Le personnage disparaît vite, pour ne resurgir qu'à la fin, mais Pur-Sang se déroule alors avec une gravité imprévue. Le spectateur sait que les deux filles vont aller au bout de leur funeste projet tout en devinant que celui-ci sera réalisé au prix d'un sacrifice. Cory Finley filme le crime en le laissant hors-champ de façon magistrale en un plan-séquence glaçant. Un choix de mise en scène payant, là où n'importe qui d'autre aurait cédé à l'envie de tout montrer. L'épilogue n'en est que plus perturbant.

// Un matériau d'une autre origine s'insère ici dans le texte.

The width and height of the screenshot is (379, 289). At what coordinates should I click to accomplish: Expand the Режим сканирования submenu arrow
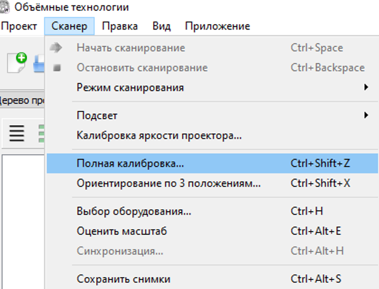pyautogui.click(x=366, y=87)
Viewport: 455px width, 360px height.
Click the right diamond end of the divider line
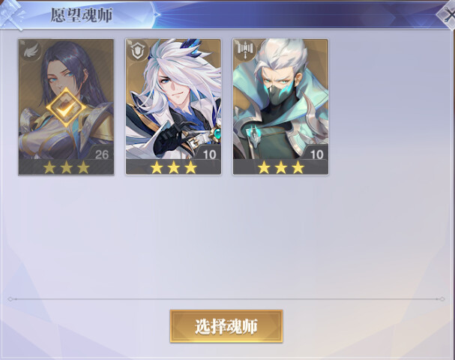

Formellement, le long métrage se distingue par une photo incroyablement léchée signée Lyle Vincent, exploitant superbement le décor quasi-unique de la maison où vit Lily, avec des plans longs, composés avec un grand soin. La musique minimaliste et crispante à souhait de Erik Friedlander participe au malaise avec beaucoup d'efficacité aussi.
On entre dans cette histoire avec un sourire amusé en s'attendant à un conte gentiment pervers. On en sort secoué par sa beauté plastique, son intensité dramatique et son interprétation de haut vol. Epatant.